- Directed by: Jeannie Donohoe
- Written by: Jeannie Donohoe
- Produced by: Joey Horvitz
- Starring: Rick Fox; Nicole Chanel Williams; Tye White;
- Edited by: Saira Haider
- Music by: Deron Johnson
- Production companies: Divide/Conquer; Lexus Short Films;
- Distributed by: The Weinstein Company
- Release date: May 3, 2017;
- Running time: 15 minutes
- Country: United States
- Language: English

= Game (2017 film) =

2017 American short film

Game is a 2017 American sports drama short film written and directed by Jeannie Donohoe and produced by Joey Horvitz.

== Plot ==
A.J. Green, a newcomer to town, arrives at the local high school boys' basketball varsity tryouts. Her exceptional skills immediately catch the eyes of the coach and fellow players, especially Collins, a three-time point guard MVP. However, as the days progress, Collins reveals signs of egotism and jealousy, manifesting in petty acts such as making A.J. wait to drink at the water fountain and sticking gum on the faucet.

A revelation unfolds when A.J. joins her father in his car after tryouts – she is a girl concealing her gender from the entire tryout team. Undeterred, A.J. dedicates herself to rigorous training on an empty outdoor basketball court late into the night, continuing even when the court lights shut off.

In the next training session, Collins showcases his offensive prowess in a one-on-one. A.J. responds in kind, prompting the coach to pit her against Collins. A jaw-dropping moment occurs as A.J. steals the ball from Collins, only for him to retaliate with unsportsmanlike conduct, irritating the coach and setting the stage for tensions within the team.

During the final training day, a typical five-on-five basketball game is organized with the roster. A.J. and Collins find themselves on opposite sides. Driven by egotism, Collins hogs the ball, while A.J. exhibits exceptional teamwork, stealing the ball from him once again. The coach, seeking to challenge the status quo, places A.J. at point guard in Collins' team, infuriating him. Despite initial struggles, A.J. adapts to the position and leads her team to victory.

Post-game, the coach announces the impending roster reveal, leading the team to the men's locker room. In a pivotal moment, a confrontation erupts between A.J. and Collins when he steals her gym bag. As he empties her bag, A.J.'s sports bra falls into Collins' hand. Surprised, he attempts to lift her shirt, creating a scuffle. The coach intervenes, and A.J. is forced to reveal her true identity and name, "Anastasia". He reproaches her actions and tells her that he will contact the girl's coach. In a defiant moment, A.J. expresses her determination to prove herself by questioning the coach about his knowledge of WNBA players, but he remains silent in response.

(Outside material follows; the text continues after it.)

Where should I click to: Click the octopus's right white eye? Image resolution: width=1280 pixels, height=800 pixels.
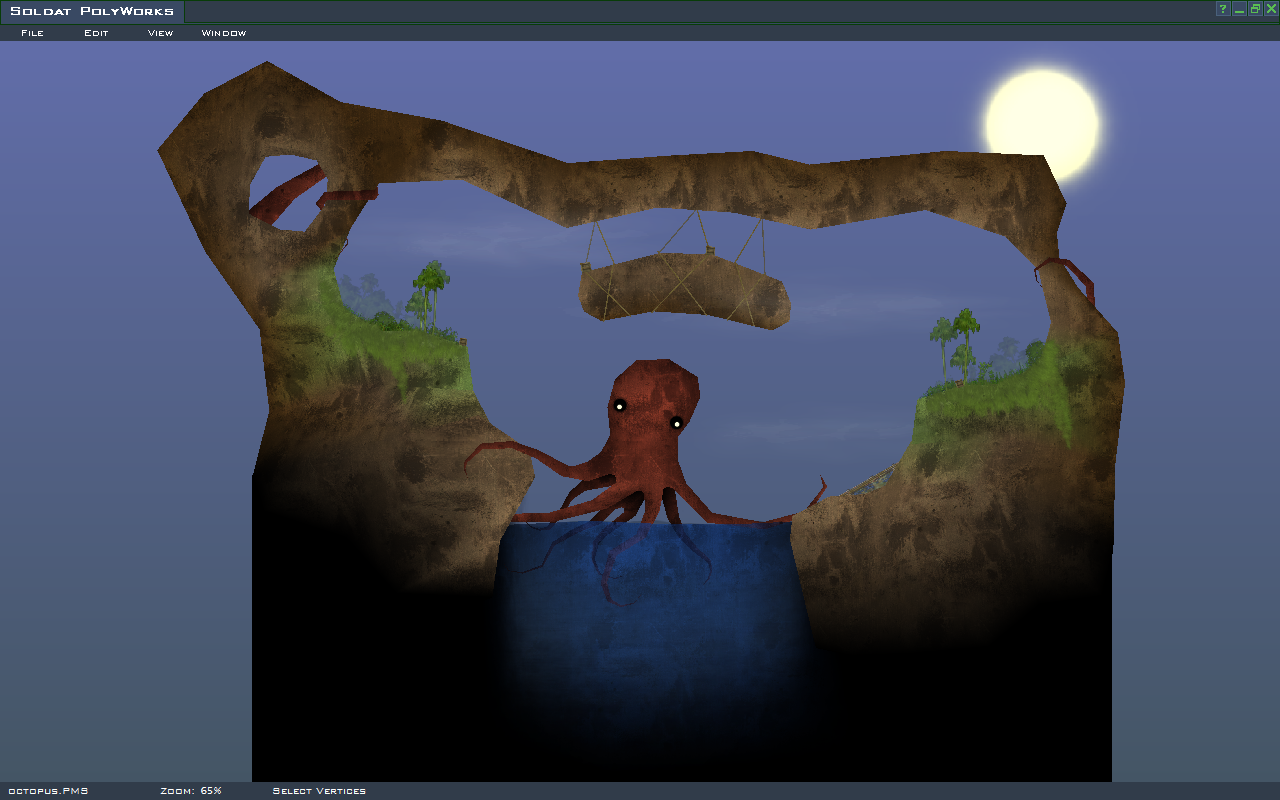tap(676, 424)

The roster call becomes a nerve-wracking moment as names are announced, with A.J. anticipating rejection. However, to everyone's surprise, the coach calls her name, emphasizing a promising journey ahead for the team.

== Themes ==
The film Game follows the theme of gender inequality. This is displayed with A.J.'s going out of her way to hide her gender to make it in the men's basketball team, knowing it would increase her chances of success and recognition.

== Production ==

=== Development ===
Writer and director Jeannie Donohoe said she came up with the initial idea for the Game through her desire to delve into the concept of gender constraint and possibilities, however through an entertaining sports film. Her goal was to captivate audiences with the premise of a sports-themed movie while subtly revealing its deeper commentary on gender inequality in the sporting world. Donohoe mentions as well that she was inspired by a moment in her childhood when she experienced gender inequality. It happened when she and a friend were mistakenly hired by the circus organizers who assumed they were boys due to their short haircuts. When it was revealed that Donohoe and her friend were girls, they were sent home and replaced with boys.

=== Filming ===
The film was made on a 4-month timeline. It started in the summer of 2016 and had a short pre-production. It then had a 5-day shoot in August and a post-production that lasted until its premiere in the fall.

=== Cast ===

- Rick Fox as Coach
- Nicole Chanel Williams as A.J. Green
- Tye White Collins
- Jamie McShane as Assistant Coach
- Charles Parnell as AJ's Father
- Dominique Columbus as Theo
- Michael Purdie as Luke

== Awards ==
The film received many accolades, receiving many different awards across 250 film festivals.

The most notable are:

- Bronze Lion for Cinema & Theatrical Fiction at the Cannes Lions International Festival of Creativity in June 2017.
- Audience Awards (age 12-17 & Grown Ups) & Grand Prize at the New York International Children's Film Festival.
- Best of Fest Audience Favorites at Palm Springs International ShortFest.
- Best Short at the Julien Dubuque International Film Festival.
- The Special Jury Award: Narrative Short at the San Luis Obispo International Film Festival.
- The Audience Choice Award at the Los Angeles Indie Film Festival.
- Best Live Action Narrative at Tokyo Lift-Off Film Festival.